WHAT TO PRODUCE: Up to and including the line with "לקבלת הטבות, מבצעים", copy the records below exactly from their first line.

[Dataset entries]

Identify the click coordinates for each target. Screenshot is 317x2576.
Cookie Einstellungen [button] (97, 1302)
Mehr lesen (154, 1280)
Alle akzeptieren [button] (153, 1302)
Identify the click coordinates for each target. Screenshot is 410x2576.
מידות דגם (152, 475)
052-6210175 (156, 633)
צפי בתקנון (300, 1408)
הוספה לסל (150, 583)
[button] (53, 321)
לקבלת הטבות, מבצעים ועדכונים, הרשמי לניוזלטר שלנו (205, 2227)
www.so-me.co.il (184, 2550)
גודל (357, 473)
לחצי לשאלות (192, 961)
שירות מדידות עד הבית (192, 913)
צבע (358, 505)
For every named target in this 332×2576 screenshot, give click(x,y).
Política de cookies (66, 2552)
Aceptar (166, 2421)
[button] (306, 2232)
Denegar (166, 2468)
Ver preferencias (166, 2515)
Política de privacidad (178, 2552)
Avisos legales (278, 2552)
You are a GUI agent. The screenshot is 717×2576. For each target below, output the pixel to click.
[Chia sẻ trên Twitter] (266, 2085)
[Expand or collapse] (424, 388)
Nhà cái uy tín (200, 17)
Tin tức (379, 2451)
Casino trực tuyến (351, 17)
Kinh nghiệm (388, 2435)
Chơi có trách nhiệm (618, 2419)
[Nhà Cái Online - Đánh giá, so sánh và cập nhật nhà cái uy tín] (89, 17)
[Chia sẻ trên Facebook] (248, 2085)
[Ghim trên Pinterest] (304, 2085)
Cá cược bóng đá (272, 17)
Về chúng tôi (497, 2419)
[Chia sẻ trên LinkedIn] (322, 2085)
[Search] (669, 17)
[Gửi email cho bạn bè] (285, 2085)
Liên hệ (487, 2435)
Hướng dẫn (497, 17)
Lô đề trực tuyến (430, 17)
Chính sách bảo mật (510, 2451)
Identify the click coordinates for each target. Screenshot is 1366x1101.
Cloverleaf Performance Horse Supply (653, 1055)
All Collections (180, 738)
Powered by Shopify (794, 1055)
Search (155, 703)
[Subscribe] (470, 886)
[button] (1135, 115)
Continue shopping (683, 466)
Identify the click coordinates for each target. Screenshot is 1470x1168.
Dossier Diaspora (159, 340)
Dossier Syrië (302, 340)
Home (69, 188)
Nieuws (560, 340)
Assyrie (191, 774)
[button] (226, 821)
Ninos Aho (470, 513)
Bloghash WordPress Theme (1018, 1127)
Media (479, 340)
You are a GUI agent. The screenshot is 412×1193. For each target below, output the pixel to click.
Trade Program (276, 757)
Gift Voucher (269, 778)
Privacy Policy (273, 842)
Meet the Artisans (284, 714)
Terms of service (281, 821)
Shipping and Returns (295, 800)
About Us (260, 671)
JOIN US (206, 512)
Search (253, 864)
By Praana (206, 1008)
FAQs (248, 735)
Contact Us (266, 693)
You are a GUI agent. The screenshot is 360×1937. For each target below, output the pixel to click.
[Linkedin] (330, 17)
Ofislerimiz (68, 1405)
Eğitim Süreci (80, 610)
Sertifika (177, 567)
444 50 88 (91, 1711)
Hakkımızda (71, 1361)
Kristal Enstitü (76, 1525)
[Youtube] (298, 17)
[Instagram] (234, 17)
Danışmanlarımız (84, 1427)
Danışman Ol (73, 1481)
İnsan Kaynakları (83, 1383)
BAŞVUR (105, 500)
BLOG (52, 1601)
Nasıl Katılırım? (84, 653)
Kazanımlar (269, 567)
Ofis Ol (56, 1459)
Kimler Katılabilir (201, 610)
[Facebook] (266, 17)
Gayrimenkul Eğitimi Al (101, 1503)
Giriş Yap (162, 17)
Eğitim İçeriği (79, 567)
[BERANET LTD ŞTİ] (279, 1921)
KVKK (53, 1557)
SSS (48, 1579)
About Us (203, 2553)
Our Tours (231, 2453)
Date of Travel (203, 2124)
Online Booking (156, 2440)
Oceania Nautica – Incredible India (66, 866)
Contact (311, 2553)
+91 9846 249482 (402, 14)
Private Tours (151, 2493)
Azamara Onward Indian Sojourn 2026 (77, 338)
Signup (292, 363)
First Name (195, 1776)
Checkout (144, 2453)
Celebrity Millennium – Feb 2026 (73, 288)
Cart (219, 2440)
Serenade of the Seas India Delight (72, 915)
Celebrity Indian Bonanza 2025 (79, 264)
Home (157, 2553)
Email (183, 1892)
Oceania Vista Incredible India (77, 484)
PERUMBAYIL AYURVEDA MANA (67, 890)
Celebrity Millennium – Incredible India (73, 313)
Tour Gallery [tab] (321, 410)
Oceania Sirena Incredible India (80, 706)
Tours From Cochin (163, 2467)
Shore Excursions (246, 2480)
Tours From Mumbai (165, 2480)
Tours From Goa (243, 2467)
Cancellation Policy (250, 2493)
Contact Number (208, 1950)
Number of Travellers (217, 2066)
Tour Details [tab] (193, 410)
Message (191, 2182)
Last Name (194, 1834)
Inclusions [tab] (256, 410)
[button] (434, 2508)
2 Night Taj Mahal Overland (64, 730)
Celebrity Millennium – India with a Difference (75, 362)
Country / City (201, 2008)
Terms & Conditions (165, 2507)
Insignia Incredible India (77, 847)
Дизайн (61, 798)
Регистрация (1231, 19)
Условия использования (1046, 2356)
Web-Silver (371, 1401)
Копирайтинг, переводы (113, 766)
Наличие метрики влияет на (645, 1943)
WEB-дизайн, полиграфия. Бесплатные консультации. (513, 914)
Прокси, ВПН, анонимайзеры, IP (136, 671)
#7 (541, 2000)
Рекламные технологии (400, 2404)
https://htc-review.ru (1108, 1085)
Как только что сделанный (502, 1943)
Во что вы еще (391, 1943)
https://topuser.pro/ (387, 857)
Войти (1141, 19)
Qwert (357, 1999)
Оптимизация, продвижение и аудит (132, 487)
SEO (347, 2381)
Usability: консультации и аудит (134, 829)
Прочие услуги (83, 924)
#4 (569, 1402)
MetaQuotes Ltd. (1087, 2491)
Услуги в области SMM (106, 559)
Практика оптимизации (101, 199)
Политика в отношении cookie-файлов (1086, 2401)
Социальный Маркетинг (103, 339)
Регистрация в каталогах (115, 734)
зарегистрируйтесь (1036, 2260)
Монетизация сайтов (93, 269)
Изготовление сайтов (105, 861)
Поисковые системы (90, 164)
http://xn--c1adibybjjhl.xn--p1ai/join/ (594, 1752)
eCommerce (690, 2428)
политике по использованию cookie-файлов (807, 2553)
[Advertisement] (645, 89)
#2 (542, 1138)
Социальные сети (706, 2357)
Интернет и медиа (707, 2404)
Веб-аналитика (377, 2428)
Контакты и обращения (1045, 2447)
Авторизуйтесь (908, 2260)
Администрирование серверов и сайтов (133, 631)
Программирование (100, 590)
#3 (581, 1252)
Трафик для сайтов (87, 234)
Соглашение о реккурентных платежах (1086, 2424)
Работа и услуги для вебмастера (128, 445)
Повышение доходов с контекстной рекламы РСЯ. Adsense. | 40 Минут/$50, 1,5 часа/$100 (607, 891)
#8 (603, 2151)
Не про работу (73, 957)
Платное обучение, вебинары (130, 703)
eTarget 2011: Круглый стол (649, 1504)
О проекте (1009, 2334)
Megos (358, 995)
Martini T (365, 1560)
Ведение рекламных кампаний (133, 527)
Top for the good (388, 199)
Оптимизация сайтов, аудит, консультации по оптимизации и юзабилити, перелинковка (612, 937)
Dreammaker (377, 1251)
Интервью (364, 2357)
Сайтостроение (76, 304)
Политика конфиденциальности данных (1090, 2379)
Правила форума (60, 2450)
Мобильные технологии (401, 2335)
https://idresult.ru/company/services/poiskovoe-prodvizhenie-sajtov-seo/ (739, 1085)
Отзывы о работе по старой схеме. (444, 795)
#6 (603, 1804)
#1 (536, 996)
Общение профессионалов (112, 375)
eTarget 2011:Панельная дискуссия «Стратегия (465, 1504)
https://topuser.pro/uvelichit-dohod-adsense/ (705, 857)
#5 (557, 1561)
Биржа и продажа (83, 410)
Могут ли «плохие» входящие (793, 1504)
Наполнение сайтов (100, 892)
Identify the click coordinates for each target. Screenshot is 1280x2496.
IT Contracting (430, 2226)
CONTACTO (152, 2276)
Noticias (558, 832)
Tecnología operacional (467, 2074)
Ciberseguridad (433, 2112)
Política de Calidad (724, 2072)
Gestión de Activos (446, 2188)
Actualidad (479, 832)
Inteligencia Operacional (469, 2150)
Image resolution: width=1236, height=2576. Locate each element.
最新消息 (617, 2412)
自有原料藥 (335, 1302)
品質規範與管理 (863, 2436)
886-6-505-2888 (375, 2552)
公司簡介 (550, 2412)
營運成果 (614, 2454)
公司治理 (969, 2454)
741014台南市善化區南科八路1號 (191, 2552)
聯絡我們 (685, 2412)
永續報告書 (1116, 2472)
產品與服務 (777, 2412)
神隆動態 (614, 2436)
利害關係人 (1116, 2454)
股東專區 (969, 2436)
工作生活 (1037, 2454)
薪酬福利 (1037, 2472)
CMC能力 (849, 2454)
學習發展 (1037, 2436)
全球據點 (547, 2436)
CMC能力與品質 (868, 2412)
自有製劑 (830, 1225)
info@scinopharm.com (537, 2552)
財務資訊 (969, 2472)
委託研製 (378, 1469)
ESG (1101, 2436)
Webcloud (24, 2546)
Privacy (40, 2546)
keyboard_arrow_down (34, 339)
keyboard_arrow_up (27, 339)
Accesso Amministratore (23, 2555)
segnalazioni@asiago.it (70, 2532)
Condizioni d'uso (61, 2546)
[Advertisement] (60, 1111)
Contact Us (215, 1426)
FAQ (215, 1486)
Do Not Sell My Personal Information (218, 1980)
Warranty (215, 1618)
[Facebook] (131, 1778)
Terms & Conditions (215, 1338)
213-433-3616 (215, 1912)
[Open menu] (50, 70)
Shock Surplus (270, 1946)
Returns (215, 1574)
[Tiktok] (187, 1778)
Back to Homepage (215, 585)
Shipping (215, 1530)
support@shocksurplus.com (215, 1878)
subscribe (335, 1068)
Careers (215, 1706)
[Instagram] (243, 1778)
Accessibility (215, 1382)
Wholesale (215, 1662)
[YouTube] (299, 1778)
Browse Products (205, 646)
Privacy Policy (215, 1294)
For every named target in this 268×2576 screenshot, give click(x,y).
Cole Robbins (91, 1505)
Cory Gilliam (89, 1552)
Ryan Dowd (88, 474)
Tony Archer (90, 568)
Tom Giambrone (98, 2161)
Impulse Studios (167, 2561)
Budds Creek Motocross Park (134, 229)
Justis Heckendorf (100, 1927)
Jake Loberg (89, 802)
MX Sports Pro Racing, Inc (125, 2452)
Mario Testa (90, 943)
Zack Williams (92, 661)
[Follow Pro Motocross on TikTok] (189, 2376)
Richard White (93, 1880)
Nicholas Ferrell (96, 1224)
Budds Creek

ANSWER BOX:
Identify the click coordinates for each target. Screenshot is 317x2576.
Cookie Einstellungen [button] (97, 1302)
Mehr lesen (154, 1280)
Alle akzeptieren [button] (153, 1302)
Identify the click coordinates for each target. Screenshot is 410x2576.
מידות דגם (152, 475)
052-6210175 (156, 633)
צפי בתקנון (300, 1408)
הוספה לסל (150, 583)
[button] (53, 321)
לקבלת הטבות, מבצעים ועדכונים, הרשמי לניוזלטר שלנו (205, 2227)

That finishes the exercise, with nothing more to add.